Kathy Moore Krist Novoselic Tacoma
The band recording with Jack Endino. Photo credit: Jack Endino

Along with performing high-quality music, Novoselic says he created the Bonafide Band to promote the Cascade Party of Washington. Novoselic, who has a history in local politics, aims to gather signatures for the party at the shows to help bring awareness to it and perhaps even get him on the presidential ballot in Washington during the upcoming election in November. “Cascade Party seeks to gather 1,000 valid signatures before July 28 to qualify as a minor party in Washington,” notes a press release for the shows. “[But] the performances are primarily entertainment events.”

Politics aside, though, Moore expects the Tacoma show to be loud—which is one of her favorite words when it comes to live music. Preparing for the events has been a blast, too. “We rehearse a lot,” says Moore. “It’s the most intensely I’ve rehearsed for any project… Then we take time to just hang out and eat and talk.

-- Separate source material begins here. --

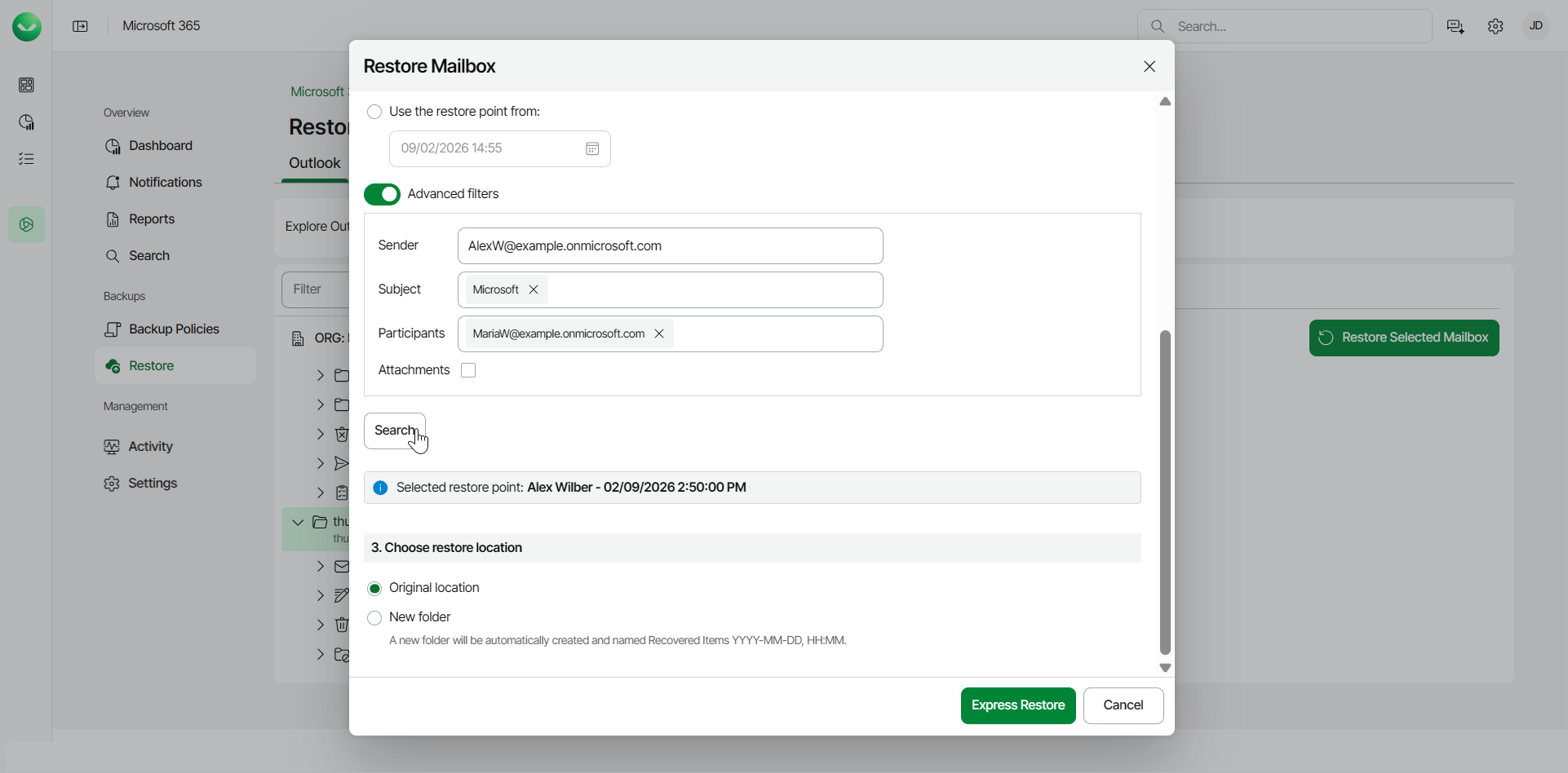Image resolution: width=1568 pixels, height=773 pixels.
Task: Remove the Microsoft subject tag
Action: (534, 289)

It’s a very positive environment.”

Moore appreciates music most of all these days when she gets to learn something new while doing it. As part of the Bonafide Band, she has gotten to record with grunge icon Jack Endino, a first for her. For Moore, who started learning music by playing piano but later picked up a guitar, fell in love with the instrument, and practiced to the point where she couldn’t stop, music, especially her electric six-string has been a way to navigate and understand the world.

“There’s something about the guitar that made me practice it to the point where I was, like, not taking care of my friendships,” she says with a laugh. “I was just in my room, trying to learn it and get better all the time. Hopefully, now I’m filling in the things that are deficits in my playing.”

Kathy Moore Krist Novoselic Tacoma
The Kathy Moore Super Power Trio. Photo courtesy: Kathy with her KMSPT

The thing is, though, anyone who has heard Moore will tell you there are no discernable deficits. She’s a dynamo, an inferno. She loses herself in a song as if her mind starts to float above her head, mixing like swirls of electric color with the vibrations of what she’s playing. It’s what recently led McCready to seek her out for lessons on theory, scales and finger-picking. In fact, Moore, who plays in other bands, too, like her Kathy Moore Super Power Trio, is currently writing a book of guitar lessons that she soon hopes to publish. And it’s all of this and, well, more that she’ll bring to Tacoma on July 23 with Novoselic and company.

“Performing and losing yourself with people on stage,” Moore says, “I just love that whole part of it. There are so many different ways you can express music that give you absolute satisfaction.”